Not needing this yet, but in anticipation…
LetsEncrypt cert in place and enabled for provisioning
Modules up to date on non-edge
If we have an OOB phone, what is required for remote provisioning? Here’s what in place now, and doesn’t seem to be working:
Local (where the phone is) option 66 set to https://myphones.mydomain.com:1443 (matches https provisioning port).
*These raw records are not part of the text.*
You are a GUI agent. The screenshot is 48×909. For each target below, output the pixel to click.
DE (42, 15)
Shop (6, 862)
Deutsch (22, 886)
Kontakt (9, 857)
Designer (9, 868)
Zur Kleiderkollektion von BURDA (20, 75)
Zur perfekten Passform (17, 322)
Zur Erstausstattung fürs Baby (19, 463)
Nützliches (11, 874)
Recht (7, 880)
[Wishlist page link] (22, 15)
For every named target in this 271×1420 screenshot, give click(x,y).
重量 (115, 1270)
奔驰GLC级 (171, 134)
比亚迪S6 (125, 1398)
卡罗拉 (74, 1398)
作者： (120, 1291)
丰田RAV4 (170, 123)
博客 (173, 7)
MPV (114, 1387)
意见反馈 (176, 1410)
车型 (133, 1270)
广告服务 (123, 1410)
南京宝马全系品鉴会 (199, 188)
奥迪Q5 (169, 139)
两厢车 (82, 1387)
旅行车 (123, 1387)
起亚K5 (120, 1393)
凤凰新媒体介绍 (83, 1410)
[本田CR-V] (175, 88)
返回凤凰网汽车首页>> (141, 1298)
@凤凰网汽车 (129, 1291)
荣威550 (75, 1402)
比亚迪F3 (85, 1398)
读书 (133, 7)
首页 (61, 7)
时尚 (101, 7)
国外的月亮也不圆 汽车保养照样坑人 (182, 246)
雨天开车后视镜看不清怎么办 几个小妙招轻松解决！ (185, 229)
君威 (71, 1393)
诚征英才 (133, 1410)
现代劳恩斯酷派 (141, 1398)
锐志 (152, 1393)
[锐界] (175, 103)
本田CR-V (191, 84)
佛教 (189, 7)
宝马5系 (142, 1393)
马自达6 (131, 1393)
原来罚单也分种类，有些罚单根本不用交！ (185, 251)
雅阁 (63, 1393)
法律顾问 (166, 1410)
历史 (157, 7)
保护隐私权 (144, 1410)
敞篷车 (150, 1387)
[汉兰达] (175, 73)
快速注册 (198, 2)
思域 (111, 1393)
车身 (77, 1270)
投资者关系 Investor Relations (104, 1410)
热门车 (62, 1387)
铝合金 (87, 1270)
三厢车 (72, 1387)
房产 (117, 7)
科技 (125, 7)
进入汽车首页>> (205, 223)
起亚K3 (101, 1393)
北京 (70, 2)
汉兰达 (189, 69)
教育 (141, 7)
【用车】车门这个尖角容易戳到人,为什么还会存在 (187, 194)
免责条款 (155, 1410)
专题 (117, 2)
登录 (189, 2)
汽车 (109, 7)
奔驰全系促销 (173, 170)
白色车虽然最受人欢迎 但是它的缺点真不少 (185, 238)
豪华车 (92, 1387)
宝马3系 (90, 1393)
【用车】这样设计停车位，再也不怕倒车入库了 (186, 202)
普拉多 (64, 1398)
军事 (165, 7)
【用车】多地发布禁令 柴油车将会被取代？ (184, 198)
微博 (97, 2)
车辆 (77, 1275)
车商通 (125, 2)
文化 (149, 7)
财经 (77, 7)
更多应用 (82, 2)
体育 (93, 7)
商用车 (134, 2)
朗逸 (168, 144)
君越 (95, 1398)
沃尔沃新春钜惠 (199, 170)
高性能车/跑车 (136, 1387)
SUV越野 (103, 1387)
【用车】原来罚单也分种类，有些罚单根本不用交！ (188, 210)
Have also tried http://myphones.mydomain.com:84)
Remote public IP listed as trusted in Responsive firewall
Remote public IP is not blocked in Responsive firewall or listed as blocked in IPTables
Remote and local address for FreePBX is listed as myphones.mydomain.com (dummy host name here), which resolves to the LAN IP on the LAN and the natted public IP on the internet side.
Ports 5060, 5161, 10001-20000, 84, and 1443 allowed through the network firewall to FreePBX from the one remote public IP where the OOB phone is.
On the Extra Services page of the Responsive firewall I’ve enabled Internet for Provisioning and get the apache test page when browsing to the host name on port 84 from the same network as the remote phone
Remote phone (S705) boots, the screen says it’s checking for config, I see the network firewall pass the packets to the FreePBX IP on the LAN side (have tried both https on 1443 and http on 84), but the phone doesn’t seem to configure.